> Records for this exercise
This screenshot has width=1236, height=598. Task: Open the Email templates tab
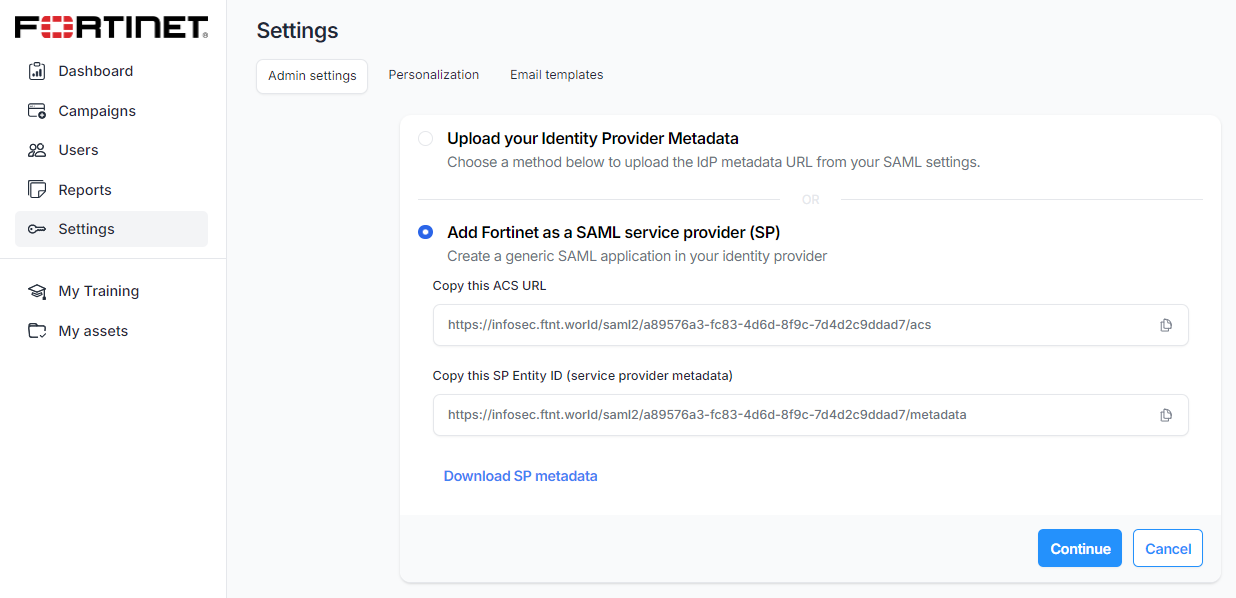pyautogui.click(x=556, y=75)
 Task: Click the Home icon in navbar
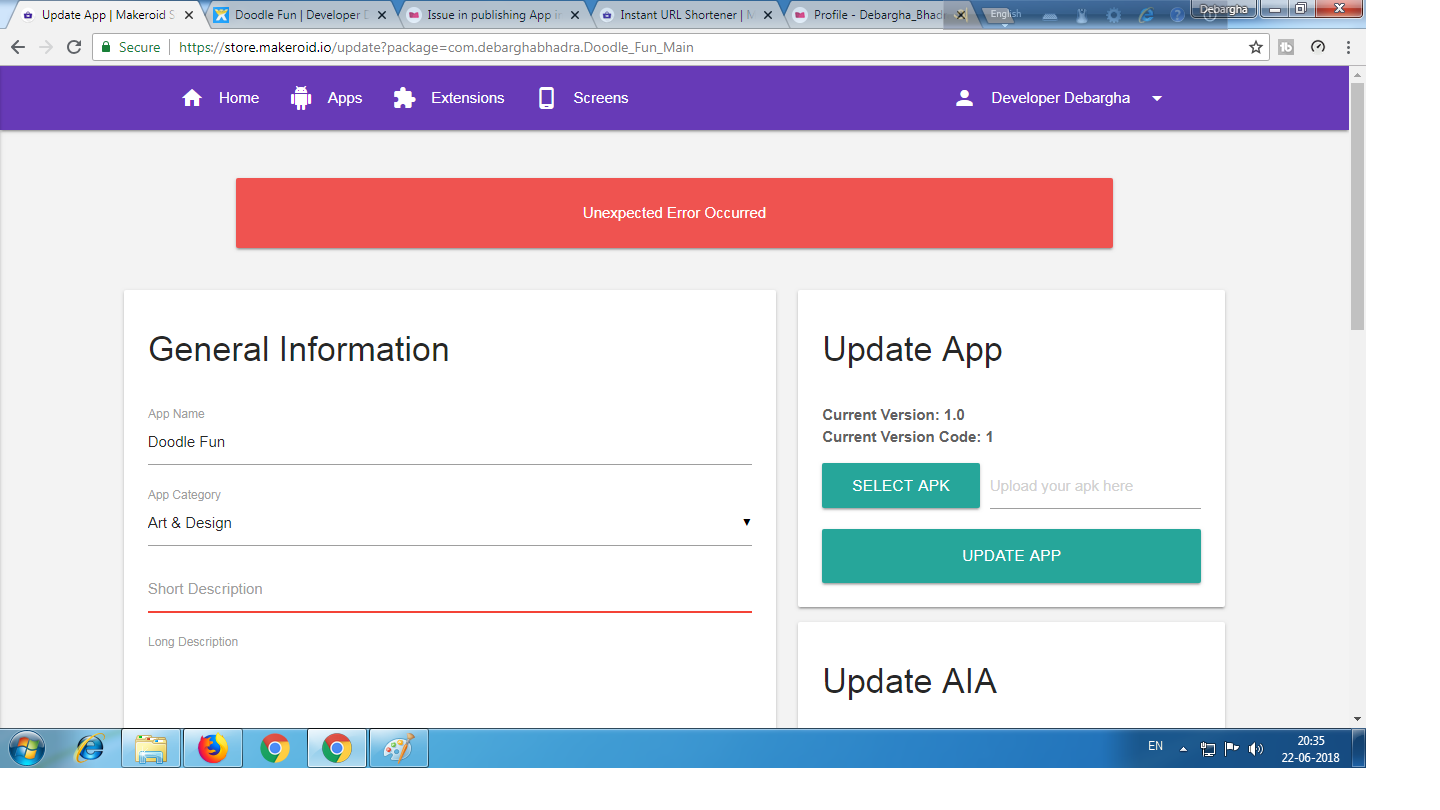click(192, 98)
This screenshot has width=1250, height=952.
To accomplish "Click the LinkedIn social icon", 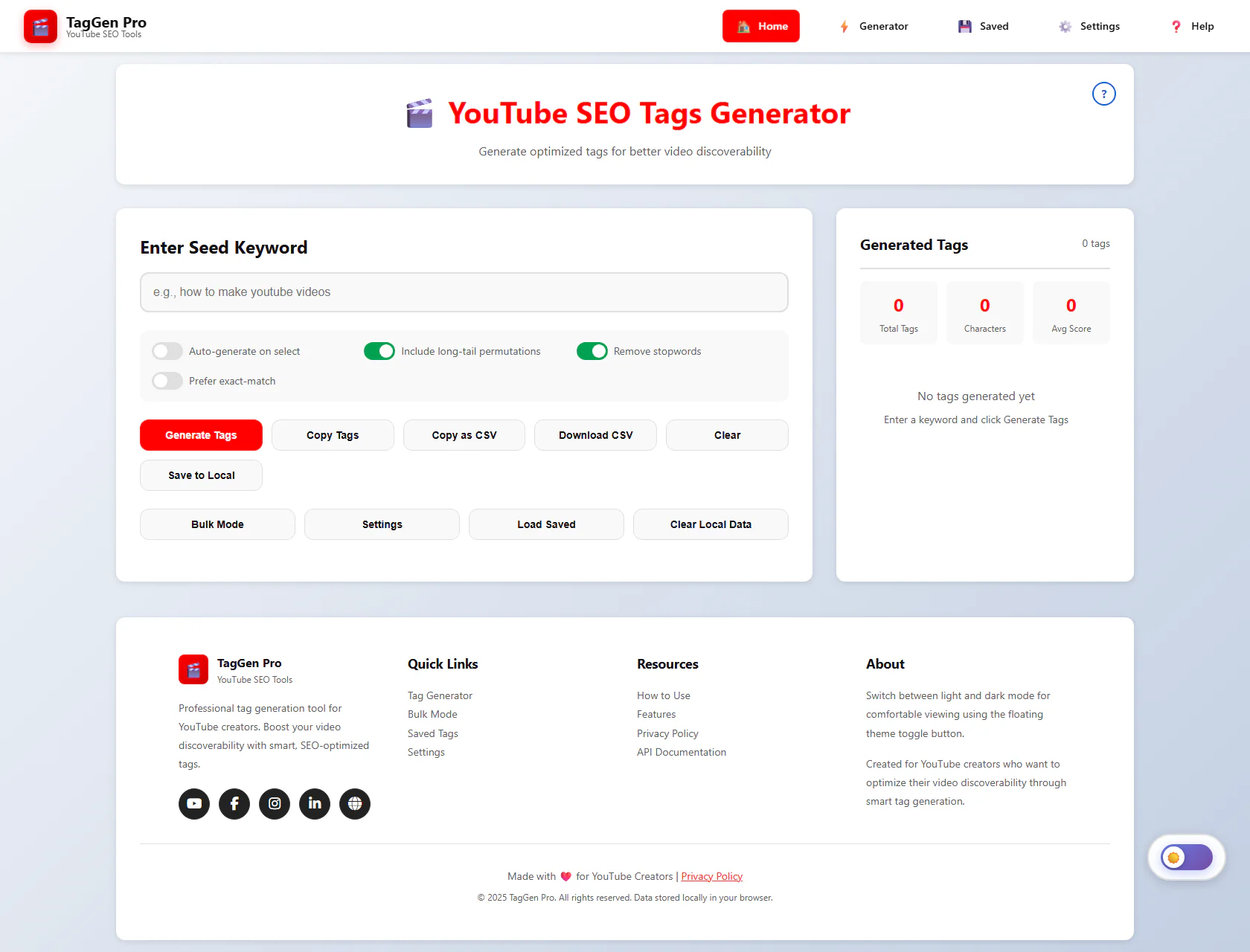I will point(315,804).
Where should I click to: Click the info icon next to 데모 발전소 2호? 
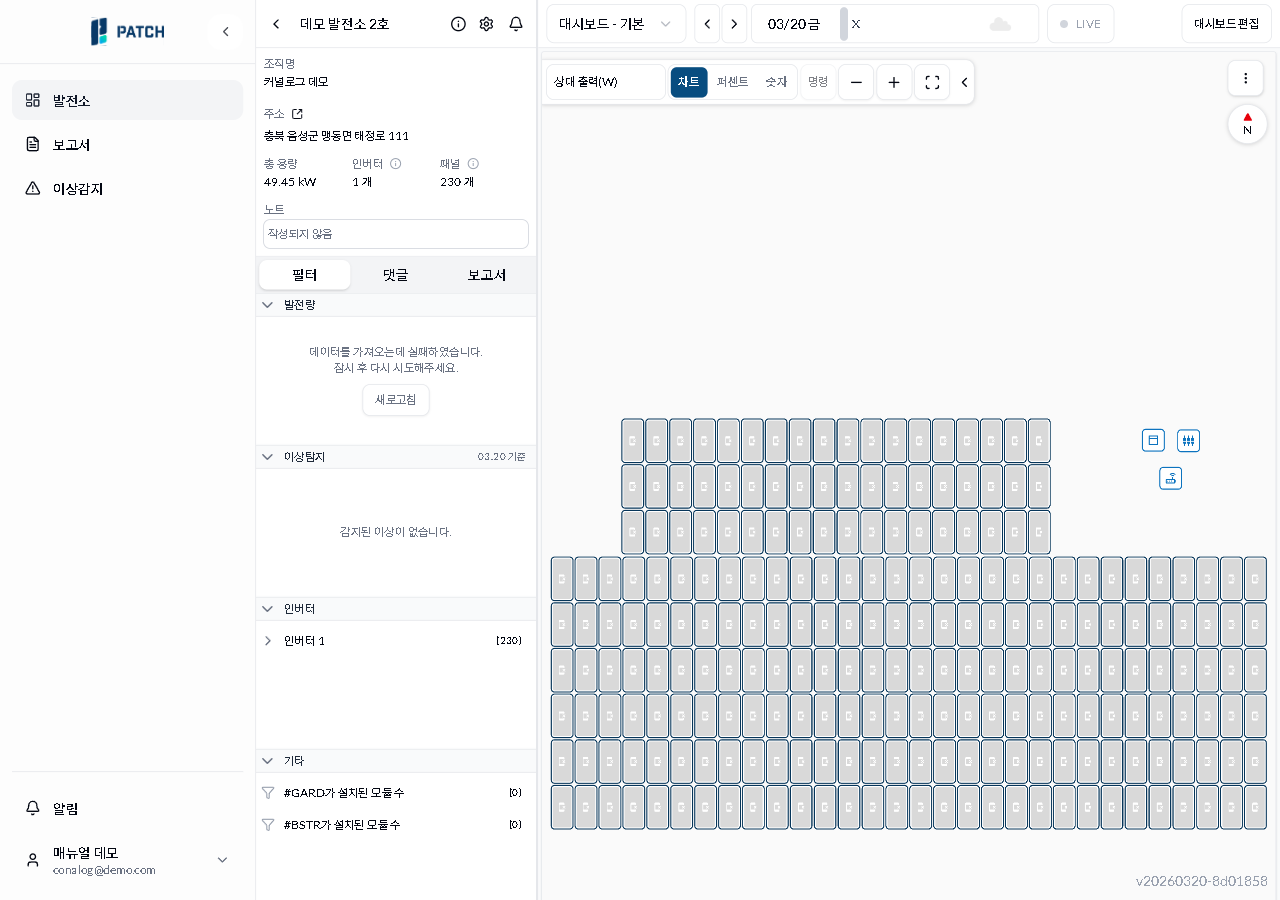pos(458,24)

> What to work on
Beginning with the line containing "Where should I" and ending with the last line of the data, output those lines exactly and nothing more. Omit every picture.

> Task solution
Where should I click to: Click the info icon next to 데모 발전소 2호? 
pos(458,24)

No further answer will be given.